How is UND Law’s future looking?

I’m very confident that the future holds great things for the UND School of Law, especially because our alumni and our bench and bar love UND Law and are committed to helping us succeed, together, in overcoming the challenges we face.

This tremendous dedication was made evident in the amazing efforts the State Bar of North Dakota (SBAND) and its membership made on our behalf during the legislative session that concluded in April. Then-President Zack Pelham, Executive Director Tony Weiler, members of the SBAND Board of Governors such as Dan Traynor, Levi Andrist, and many others were very active and helpful, not only through their own actions in Bismarck, but also by contacting their fellow members of the North Dakota legal profession and calling on them to voice their own enthusiastic support for additional funding for the School of Law.

Special thanks must also go to our new SBAND President, Aubrey Fiebelkorn-Zuger, for all of her efforts to support us throughout the legislative session in so many ways.

We’re very grateful for the enhanced support we received from the State Legislature, which provided a much, much needed boost to us to launch us into a very successful future.  It is already being put to excellent use to help us not only restore and strengthen our core needs, but also innovate and become increasingly competitive in a very challenging and continually changing environment for legal education.

Thank you so much. Is there anything you’d like to add?

I am so happy to report that the UND School of Law is bristling with energy this year. There’s truly a sense of a greater “spring in the step” around the law school.

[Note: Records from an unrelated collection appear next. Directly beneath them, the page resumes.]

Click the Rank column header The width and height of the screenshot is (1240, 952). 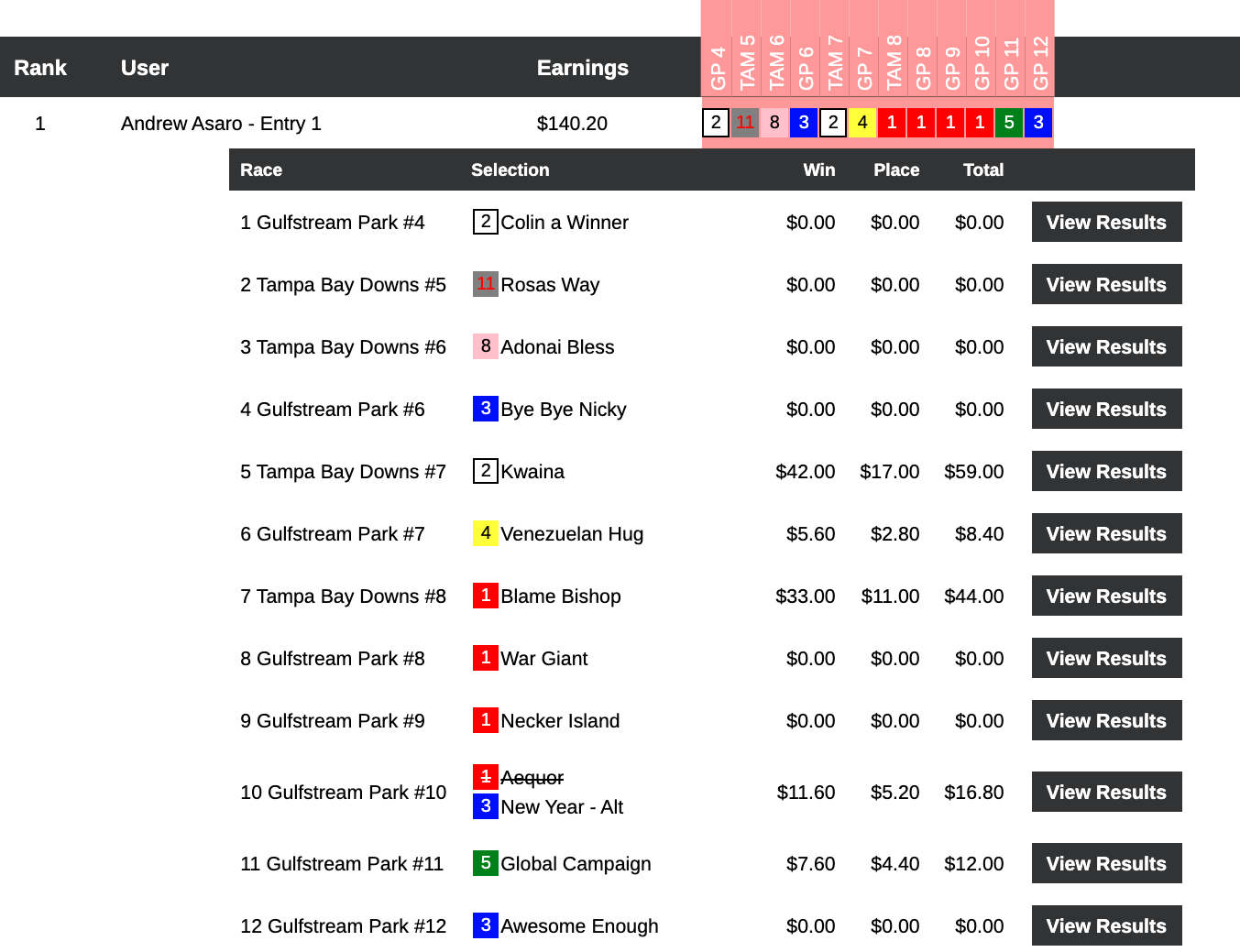coord(40,68)
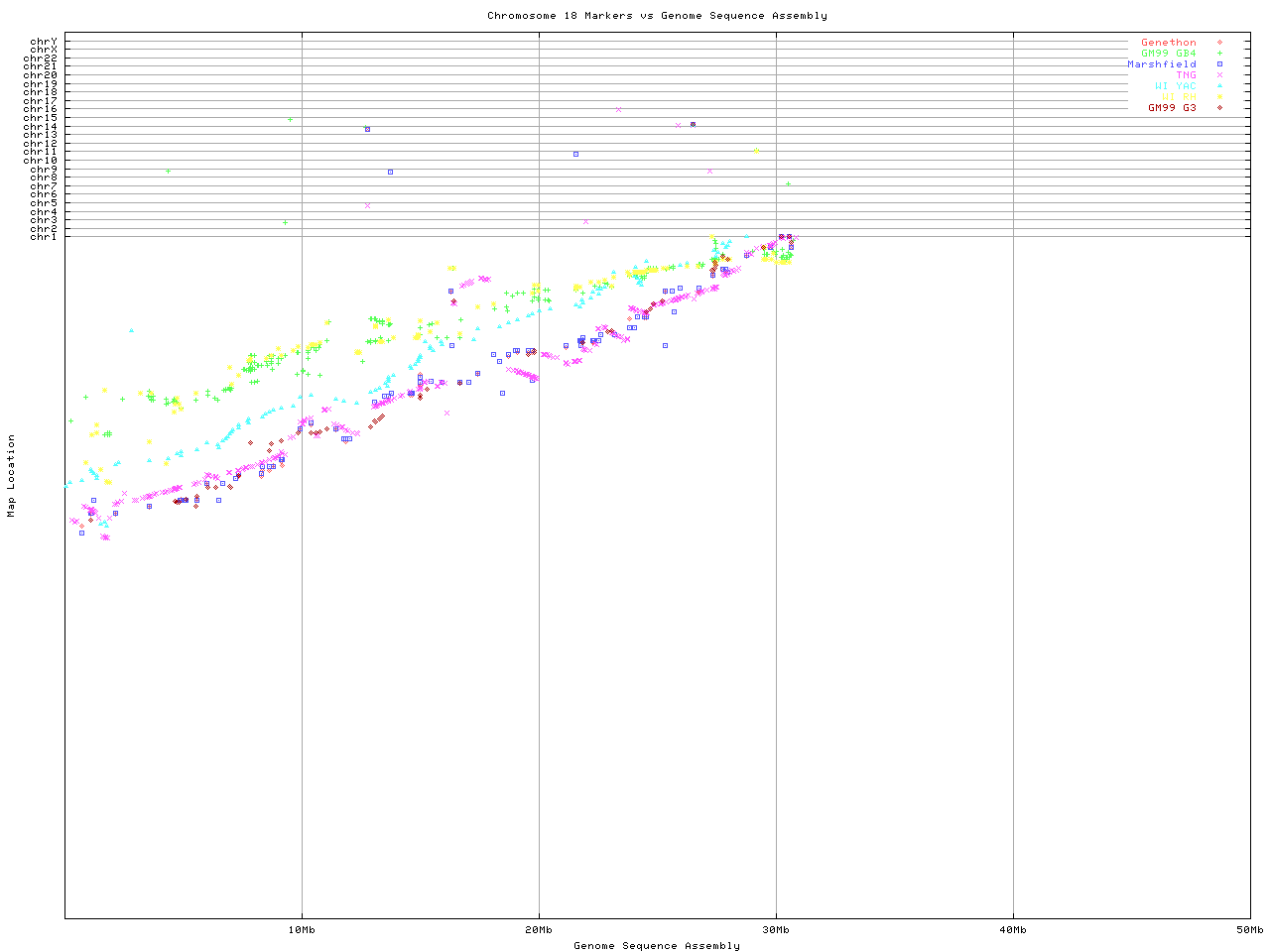The height and width of the screenshot is (952, 1270).
Task: Click the 30Mb x-axis tick label
Action: point(776,930)
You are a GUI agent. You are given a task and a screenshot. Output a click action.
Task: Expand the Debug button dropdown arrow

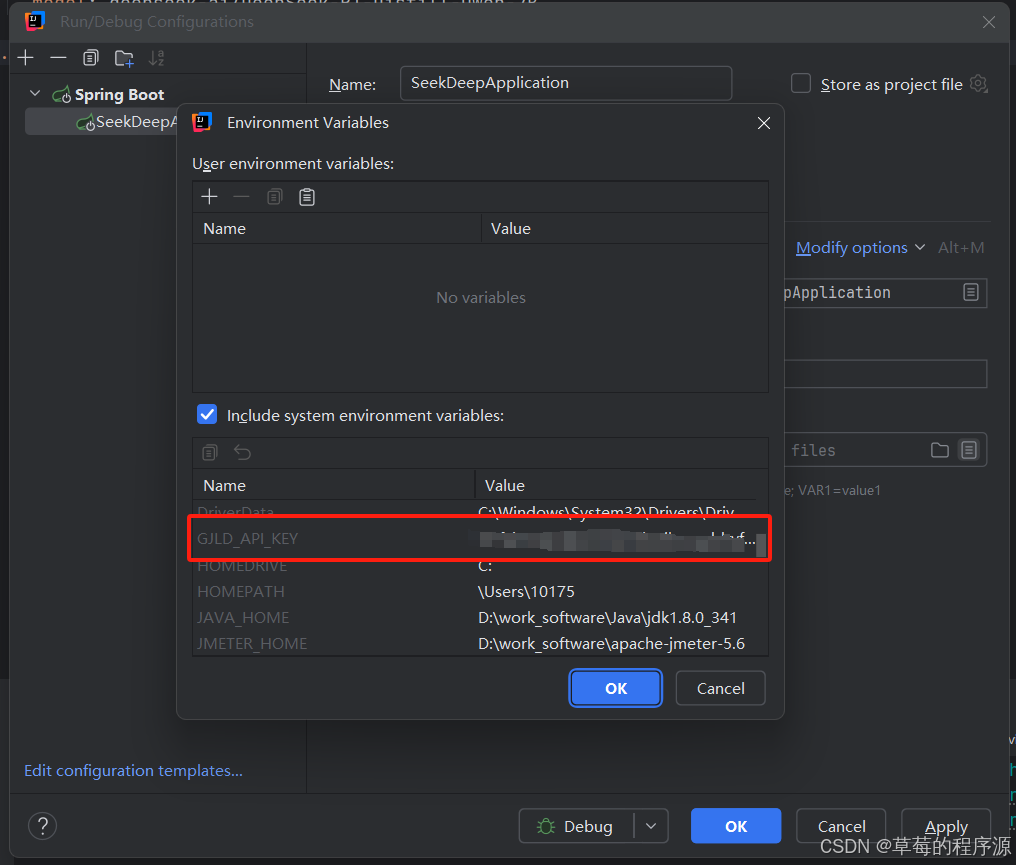point(651,826)
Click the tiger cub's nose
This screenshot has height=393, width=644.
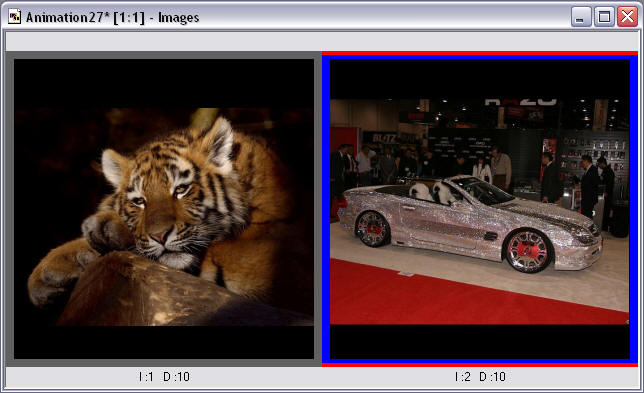pyautogui.click(x=160, y=236)
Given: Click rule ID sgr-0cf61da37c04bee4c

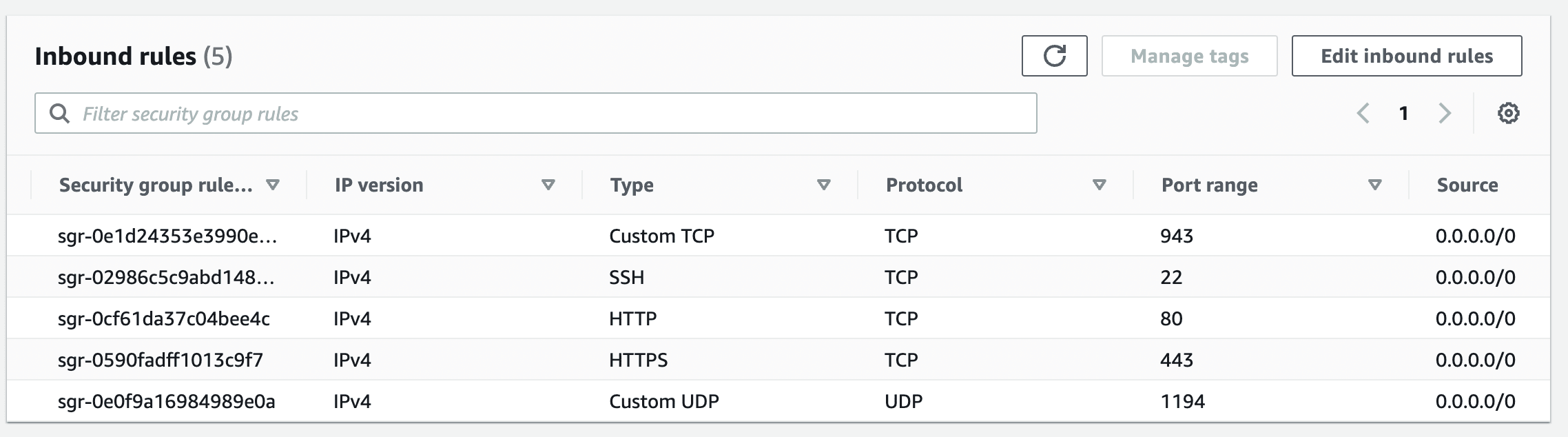Looking at the screenshot, I should click(x=164, y=318).
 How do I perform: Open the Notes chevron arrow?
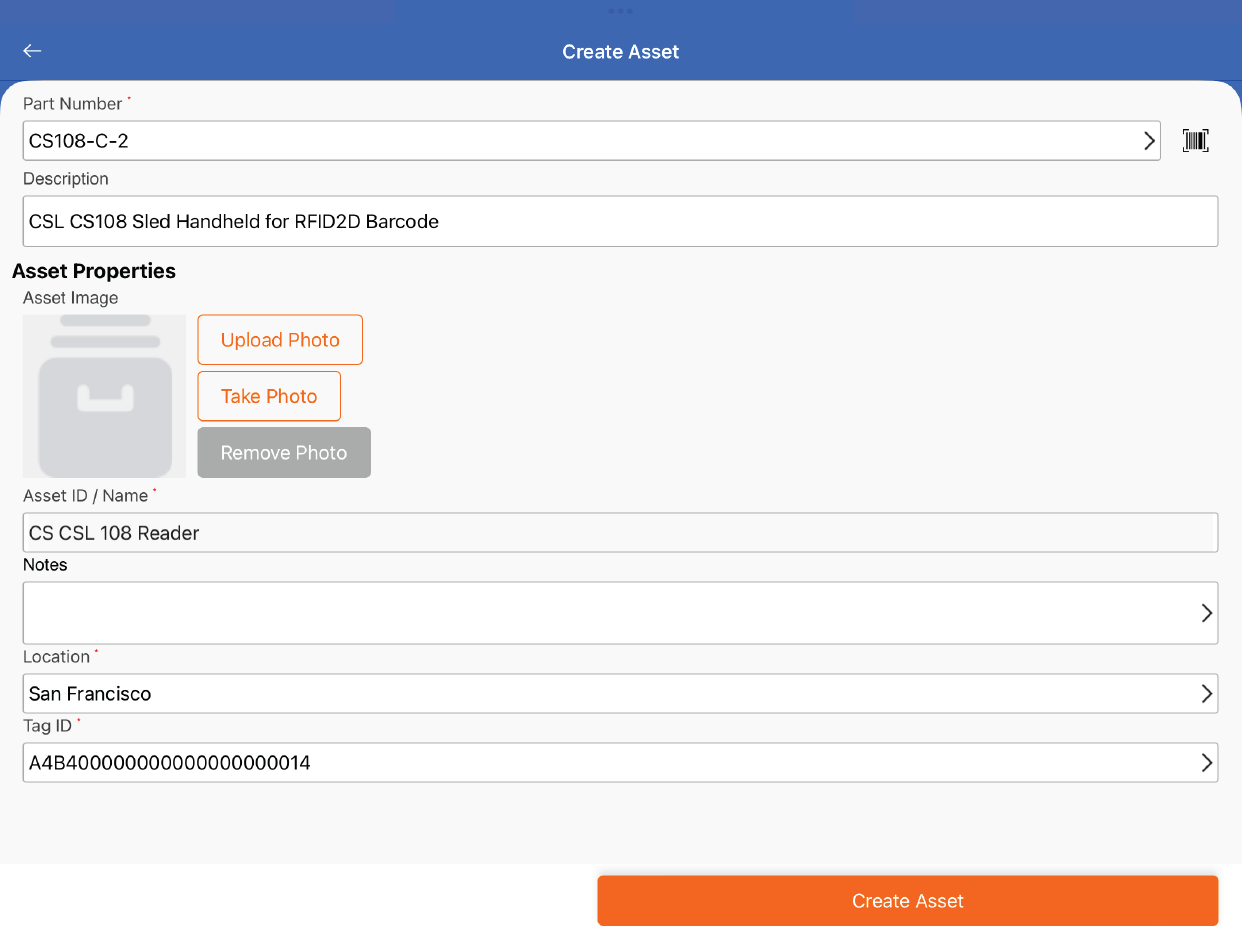point(1206,613)
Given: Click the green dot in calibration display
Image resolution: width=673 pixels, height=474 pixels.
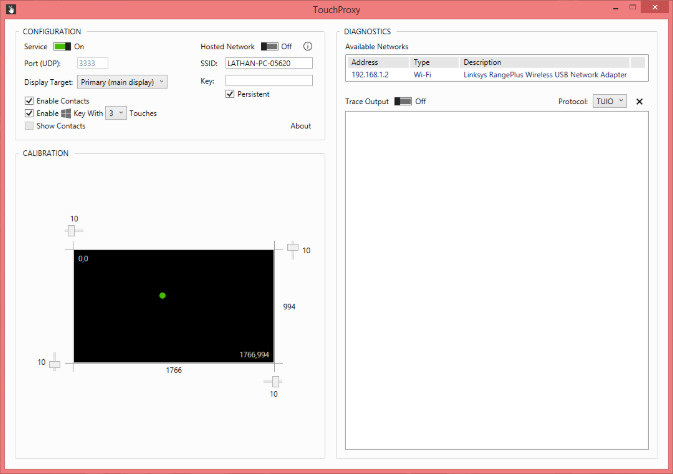Looking at the screenshot, I should [x=162, y=295].
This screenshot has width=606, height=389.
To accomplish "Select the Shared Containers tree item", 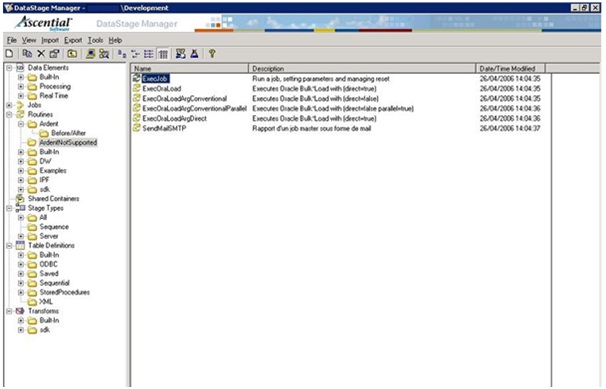I will coord(53,199).
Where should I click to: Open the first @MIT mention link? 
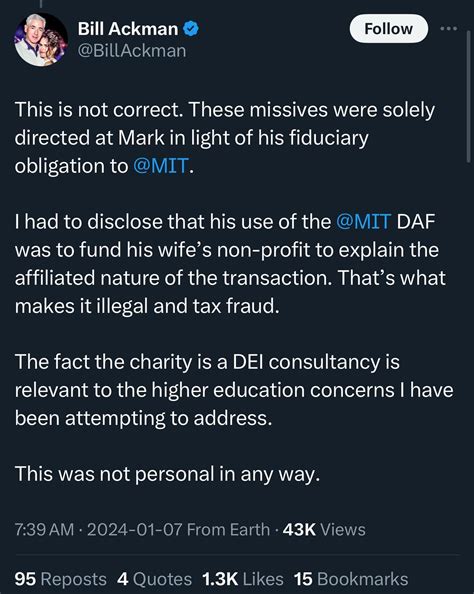[161, 166]
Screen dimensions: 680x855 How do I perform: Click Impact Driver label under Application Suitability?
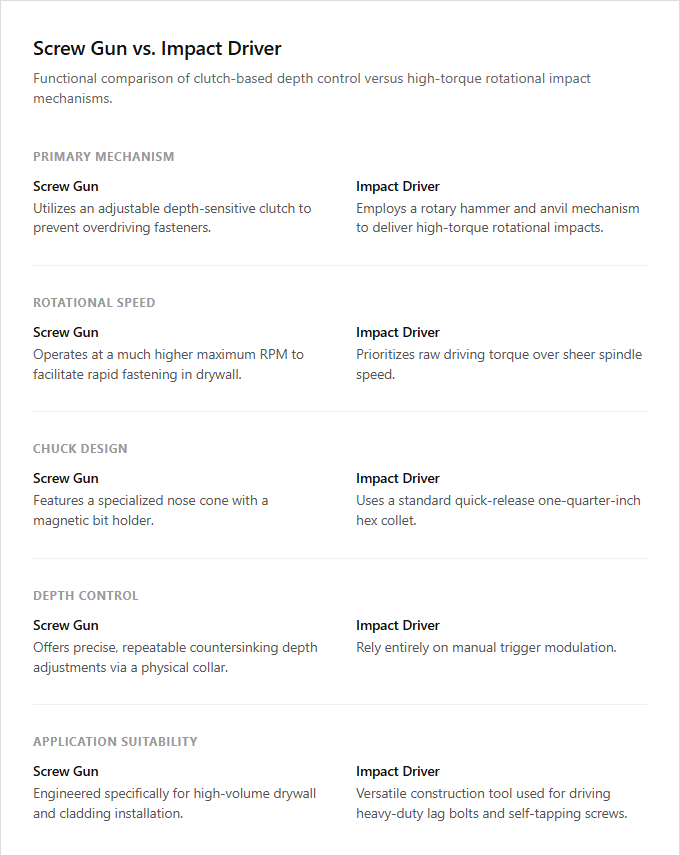pyautogui.click(x=398, y=772)
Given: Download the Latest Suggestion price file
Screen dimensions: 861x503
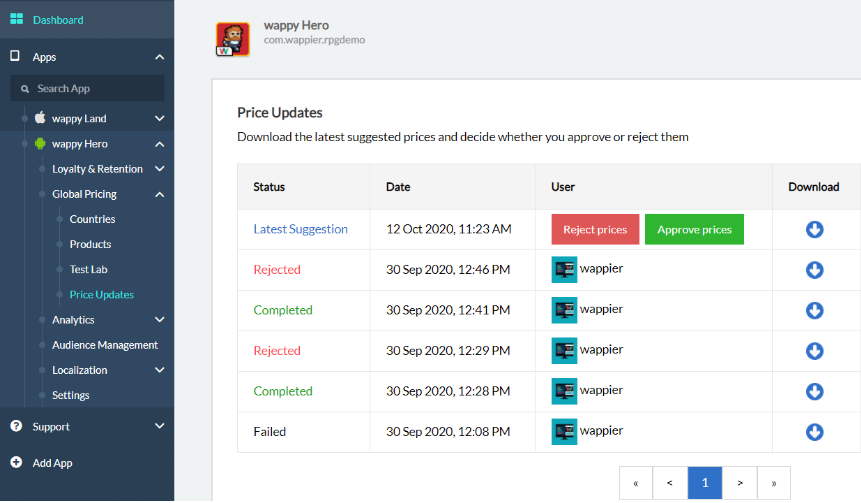Looking at the screenshot, I should pos(814,229).
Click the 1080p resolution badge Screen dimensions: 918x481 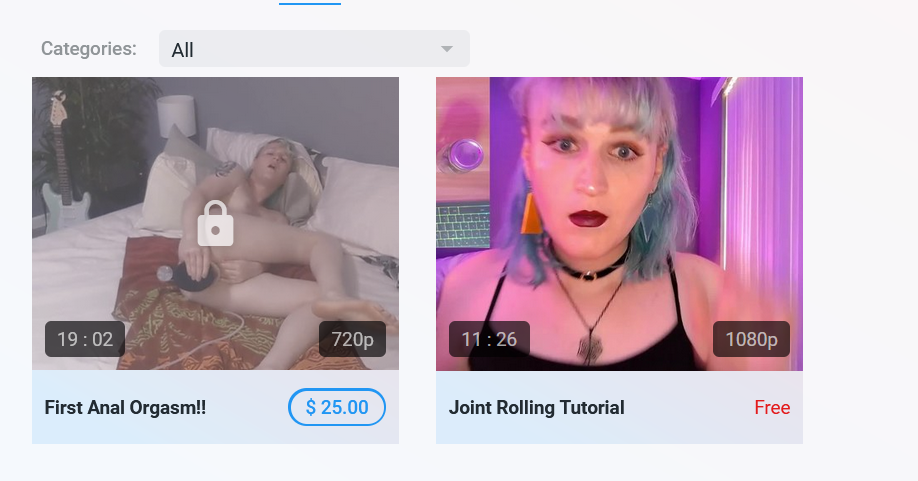[x=751, y=339]
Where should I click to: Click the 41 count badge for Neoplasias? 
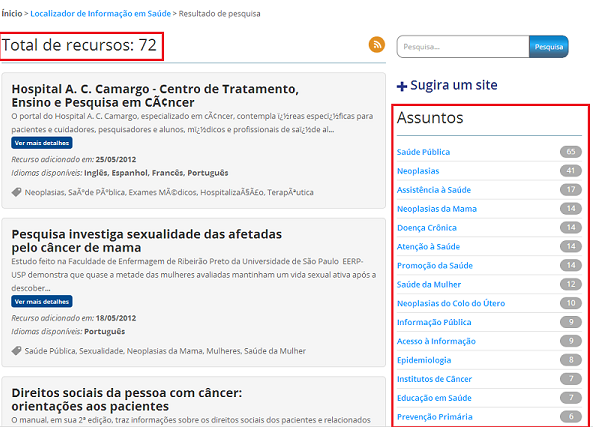click(x=570, y=171)
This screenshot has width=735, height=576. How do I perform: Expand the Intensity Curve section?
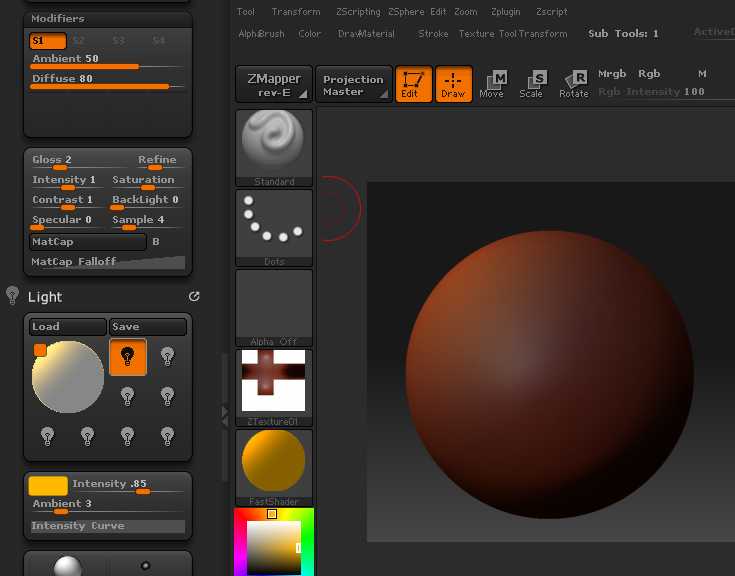(x=107, y=526)
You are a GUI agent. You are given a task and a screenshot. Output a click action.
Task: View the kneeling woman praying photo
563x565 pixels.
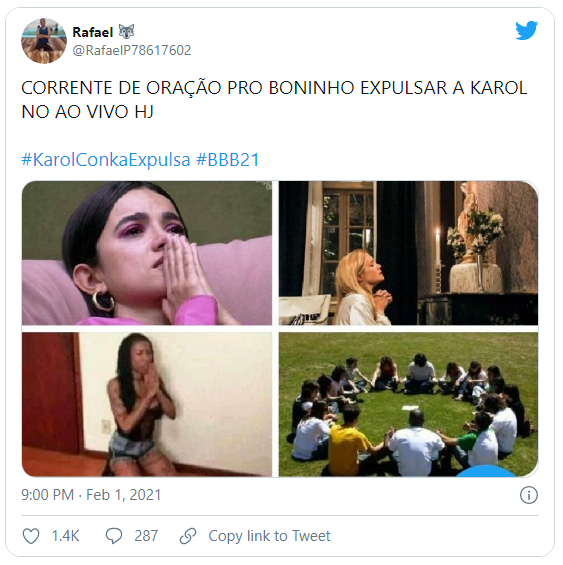[147, 404]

You can see the increased vibrancy and enthusiasm because people are excited about the direction that we’re going, and they’re fully engaged and highly eager to contribute to our team efforts.

Our dedicated faculty and staff have helped bring us through some challenging times, and it’s good to see that excitement and enthusiasm renewed as we move forward, both this year and with the great things that we can accomplish together in the future.